Seven Myanmar soldiers have been sentenced to jail for killing villagers during an interrogation, the military said, a rare ruling in a country where the army has long operated with impunity.
The army controlled Myanmar for half a century in a brutal reign rife with rights abuses, including allegations of torture, rape and recruiting child soldiers.
Although it has loosened its grip since ceding power to a quasi-civilian government in 2011, the army seldom admits to misconduct among its troops.
The sentencing handed out by a military court on Thursday suggests the Tatmadaw, as it is known, is looking to revamp its image as the country hurtles toward democracy and opens up to the West.
“Seven Myanmar army soldiers are sentenced to five years for killing local people in Mong Yaw village in Lashio township, Shan State,” the military said in statement on Facebook. “They all have to be sentenced to five years with hard labour in country side prison.”
The five villagers were killed in June after skirmishes between ethnic rebels and soldiers around Mong Yaw in northeastern Shan State – one of many regions riven by decades-long insurgencies.
Locals accused the officers of murder after their bodies were found buried in shallow graves several days later.
The military said that four of the jailed were officers.
The country’s new civilian leader, democracy activist Aung San Suu Kyi, has made ending the ethnic warfare a top priority since her party took power in March following landmark polls.
But bringing peace to the country’s borderlands will ultimately depend on the military, a powerful player that still controls key government bodies.
On Wednesday, US President Barack Obama vowed to lift decades-old sanctions, imposed when the former military junta was in power, during a visit by Suu Kyi to the White House.
While details are still unclear, the move will likely scrap the blacklist that bars Americans from doing business with more than 100 military leaders, their companies and so-called cronies.
Conglomerate Asia World, blacklisted for alleged ties to Myanmar’s military, welcomed Obama’s pledge to lift sanctions.
“AWC (Asia World Company) expects to see a stronger economic growth and foreign investments in Myanmar with the removal of the sanctions,” the company said by e-mail.
Activists have condemned the move however, saying it removes a key lever for applying pressure on the army.
Last year the deaths of two ethnic Kachin teachers triggered public outrage, as activists accused soldiers of raping and murdering the pair in the village where they worked in Shan State.
No one has yet been charged with the killings.
Suu Kyi has urged businesses to invest in the Southeast Asian country as a way to advance its democratic transition.
Suu Kyi, speaking in Washington, said that economic development spurred by foreign investment was needed to show the impoverished nation of more than 50mn people that democracy could improve their livelihoods and promote further change.

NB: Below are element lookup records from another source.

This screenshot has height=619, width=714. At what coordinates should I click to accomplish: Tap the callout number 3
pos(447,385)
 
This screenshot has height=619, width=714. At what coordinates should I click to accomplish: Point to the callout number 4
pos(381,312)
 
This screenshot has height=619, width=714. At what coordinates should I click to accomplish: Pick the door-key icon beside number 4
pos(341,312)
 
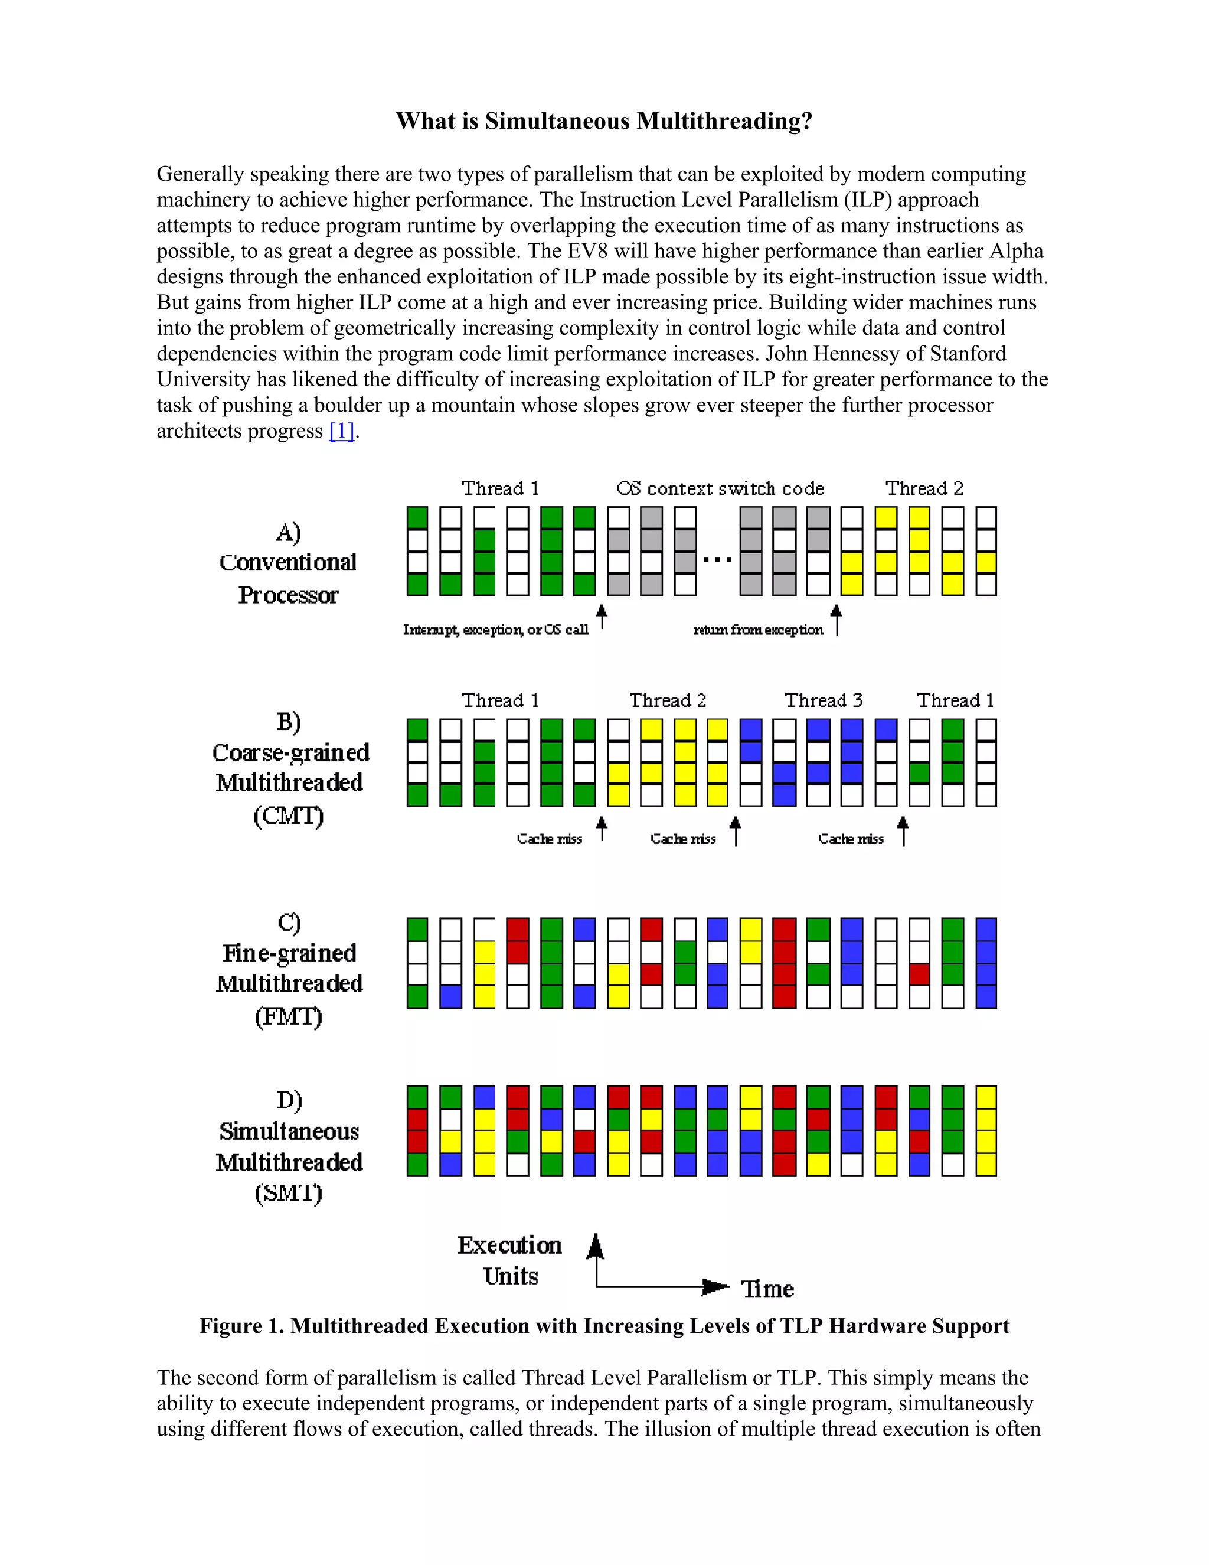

“Economic success is one of the ways that we can persuade everyone in our country, including the military, that democracy is the best way forward for our union,” Suu Kyi told a dinner of business officials, diplomats and government officials hosted by the US Asean Business Council.
“In order to make the political transition work, we have to have the economic expectations of our people fulfilled as well,” she added.
“In some ways it is a risk, it as much a political risk as an economic risk, because there are those who believe it is not yet time for us to remove the sanctions, but we think that it is time now for our people to depend on themselves, to go forward with the help of our friends,” Suu Kyi said of the decision.
Sanctions were imposed on the country, formerly known as Burma, in 1997 after decades under a military dictatorship that stifled dissent and showed little regard for human rights.